→ Activity
Beneath this instruction is a listing. Transcribe from it only the stretch from the line with "You are a computer-use agent." through the line with "Instruction: Open options", both end lines included, exactly as written.

→ Records for processing

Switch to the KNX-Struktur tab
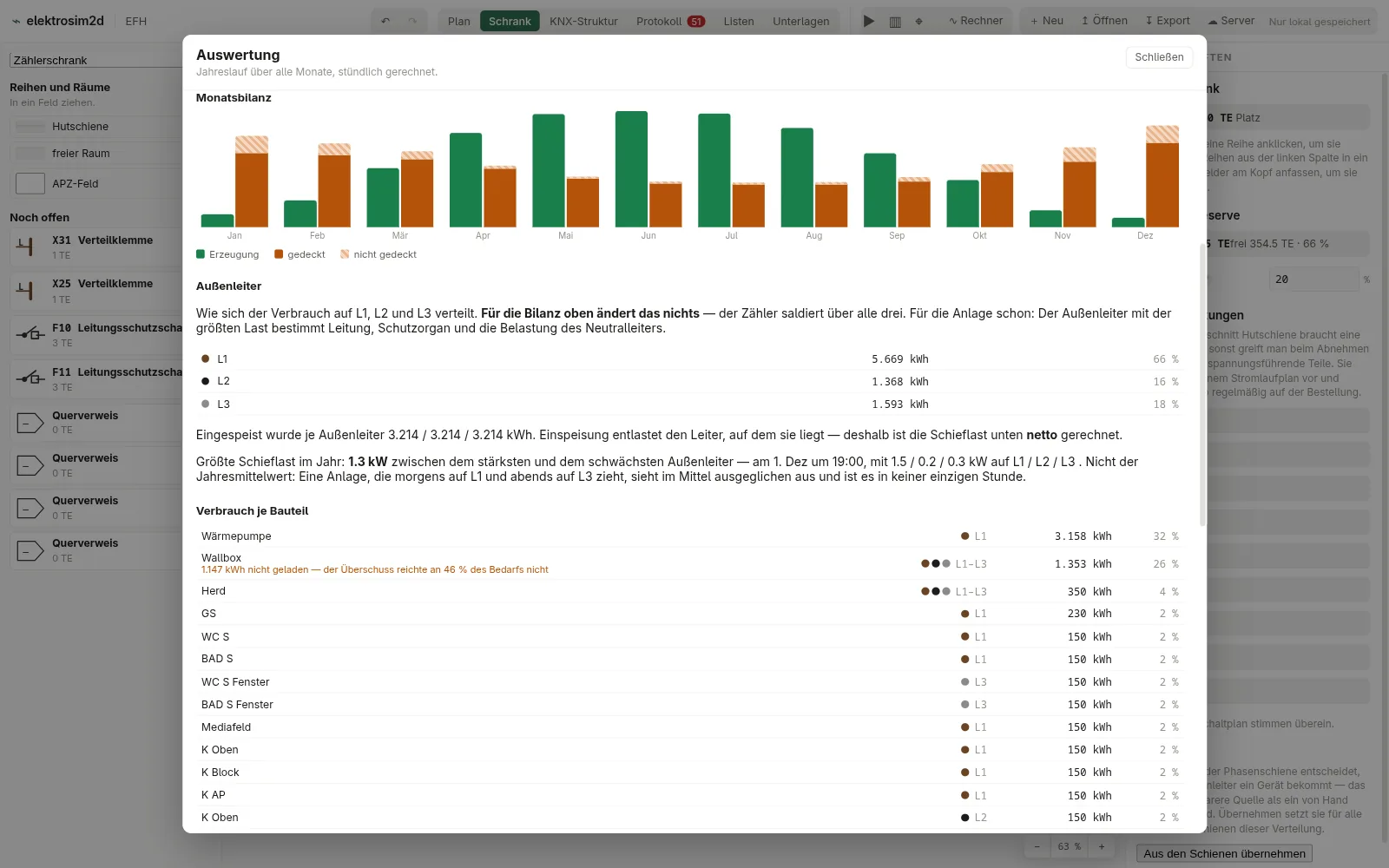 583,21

--

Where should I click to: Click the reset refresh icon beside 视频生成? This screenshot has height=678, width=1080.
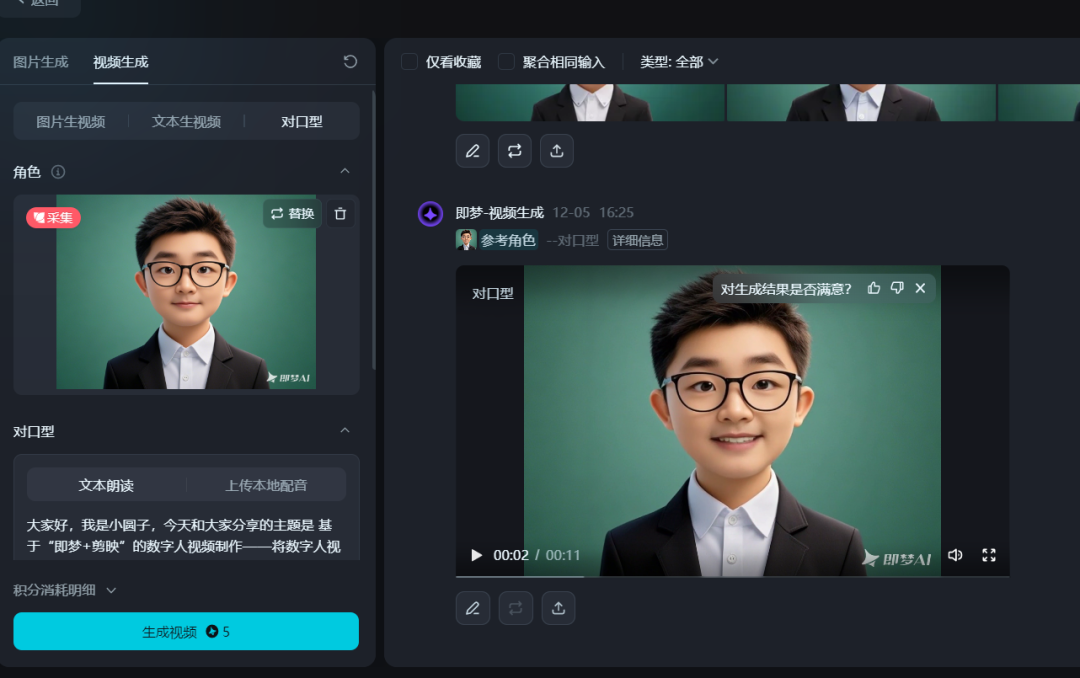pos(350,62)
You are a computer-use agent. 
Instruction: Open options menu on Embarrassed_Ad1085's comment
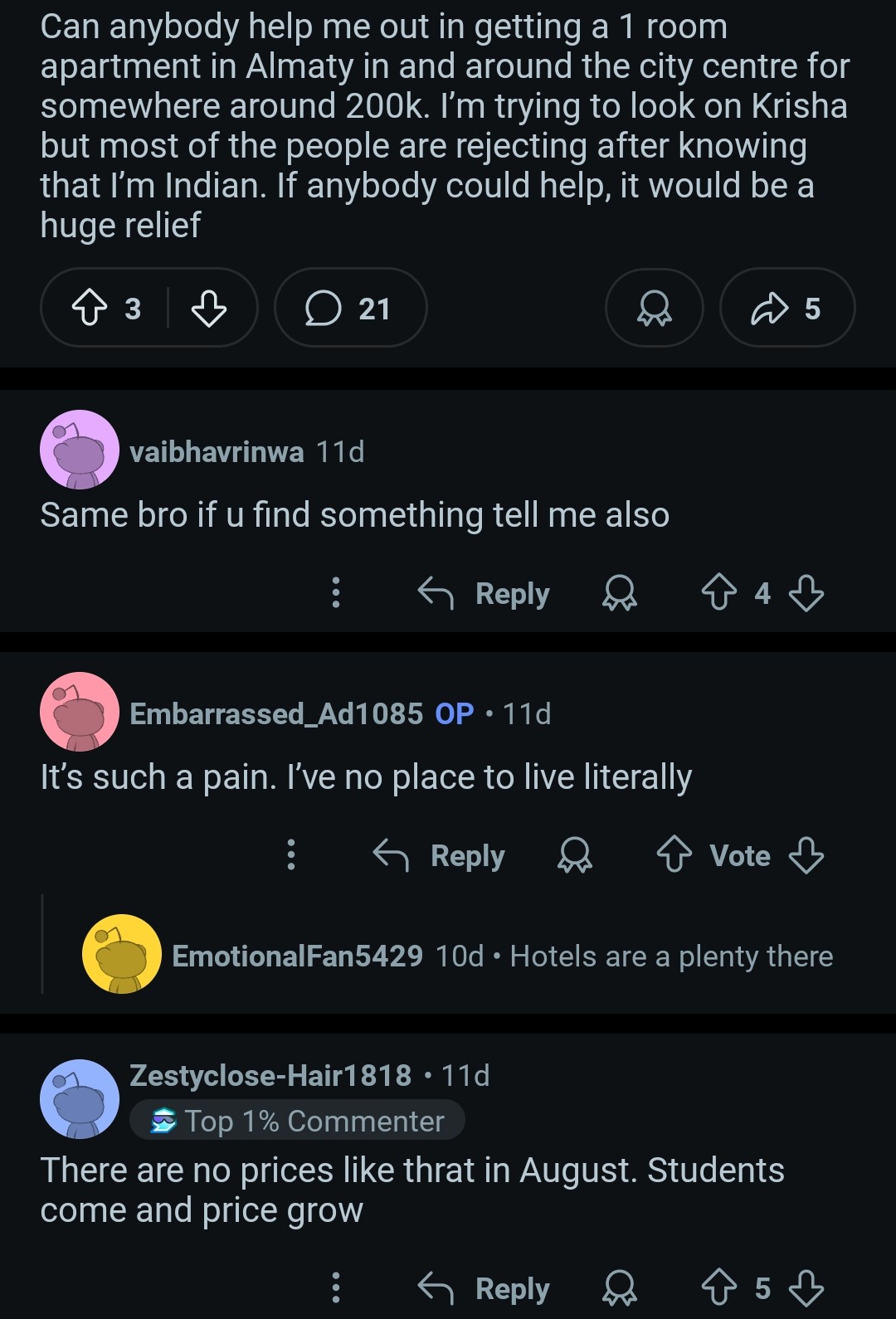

→ Written response
You are a computer-use agent. 
Instruction: Open options menu on Embarrassed_Ad1085's comment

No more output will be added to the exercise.